# **Neural Network: Multi-layer Network**

In [57]:
import numpy as np

def sigmoid(x):
    return 1 / (1 + np.exp(-x))

def sigmoid_derivative(x):
    return sigmoid(x) * (1 - sigmoid(x))

def feedforward(X, w1, b1, w2, b2):
    # print(f"x = {X}")
    z1 = np.dot(X, w1) + b1
    # print(f"z1 = {z1}")
    a1 = sigmoid(z1)
    # print(f"a1 = {a1}")
    # print(f"b2 = {b2}")
    z2 = np.dot(a1, w2) + b2
    # print(f"z2 = {z2}")
    a2 = sigmoid(z2)
    # print(f"a2 = {a2}")
    return z1, a1, z2, a2

def backpropagation(X, y, z1, a1, z2, a2, w1, w2, b1, b2):
    dz2 = (a2 - y) * sigmoid_derivative(z2)
    # print(f"partial derivative of z2 (dz2) = {dz2}")
    dw2 = np.dot(a1.T, dz2)

> [PROBLEMS]:
1. In the neural network code, rename "a1" to "h1" and give again the part that opens with the words containing "z1 = np.dot(X, w1)" and closes with "a2 = sigmoid(z2)".
2. In the neural network code, restate the block beginning "def feedforward(X, w1, b1, w2, b2):" as a brief list of its steps.
Work solely from the neural network code shown above.

> [RECORD EXCERPTS]:
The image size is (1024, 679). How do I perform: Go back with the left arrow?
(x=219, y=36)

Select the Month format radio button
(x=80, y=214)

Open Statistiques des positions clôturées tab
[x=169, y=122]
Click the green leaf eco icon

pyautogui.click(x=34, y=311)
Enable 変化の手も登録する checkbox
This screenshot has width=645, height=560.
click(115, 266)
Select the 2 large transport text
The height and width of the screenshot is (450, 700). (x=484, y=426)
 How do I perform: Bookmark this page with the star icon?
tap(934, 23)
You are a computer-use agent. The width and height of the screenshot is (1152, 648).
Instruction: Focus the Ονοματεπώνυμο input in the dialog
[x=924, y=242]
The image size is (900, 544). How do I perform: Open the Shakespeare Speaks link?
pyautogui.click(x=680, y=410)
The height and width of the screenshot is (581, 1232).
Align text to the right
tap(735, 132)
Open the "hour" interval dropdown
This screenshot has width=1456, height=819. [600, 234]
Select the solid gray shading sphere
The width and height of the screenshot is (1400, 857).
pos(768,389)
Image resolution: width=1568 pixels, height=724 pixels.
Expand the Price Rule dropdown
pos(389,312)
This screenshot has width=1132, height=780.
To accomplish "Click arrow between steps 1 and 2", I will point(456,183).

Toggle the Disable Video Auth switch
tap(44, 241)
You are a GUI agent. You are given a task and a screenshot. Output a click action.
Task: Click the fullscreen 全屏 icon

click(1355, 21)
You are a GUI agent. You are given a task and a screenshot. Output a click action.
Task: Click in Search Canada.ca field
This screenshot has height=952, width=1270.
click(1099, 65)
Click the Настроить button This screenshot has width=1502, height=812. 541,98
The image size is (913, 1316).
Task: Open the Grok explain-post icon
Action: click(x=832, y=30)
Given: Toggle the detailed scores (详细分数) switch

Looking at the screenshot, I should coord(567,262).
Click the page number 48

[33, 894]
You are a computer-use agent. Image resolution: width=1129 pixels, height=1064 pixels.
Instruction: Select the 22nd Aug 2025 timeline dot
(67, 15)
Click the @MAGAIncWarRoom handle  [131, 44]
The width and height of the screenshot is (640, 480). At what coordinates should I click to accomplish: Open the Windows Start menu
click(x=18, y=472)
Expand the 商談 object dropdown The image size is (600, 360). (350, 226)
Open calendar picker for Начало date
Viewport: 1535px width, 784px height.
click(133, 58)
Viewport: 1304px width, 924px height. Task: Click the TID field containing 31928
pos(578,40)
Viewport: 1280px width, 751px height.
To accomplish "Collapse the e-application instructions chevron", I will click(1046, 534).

> [RESULTS FOR EACH TASK]:
1.
z1 = np.dot(X, w1) + b1
    # print(f"z1 = {z1}")
    h1 = sigmoid(z1)
    # print(f"h1 = {h1}")
    # print(f"b2 = {b2}")
    z2 = np.dot(h1, w2) + b2
    # print(f"z2 = {z2}")
    a2 = sigmoid(z2)

2.
- Takes X, w1, b1, w2 and b2 as inputs.
- Computes z1 as the dot product of X and w1, plus b1.
- Applies sigmoid to z1 to obtain a1.
- Computes z2 as the dot product of a1 and w2, plus b2.
- Applies sigmoid to z2 to obtain a2.
- Returns z1, a1, z2 and a2.
- Includes commented-out print statements for each value.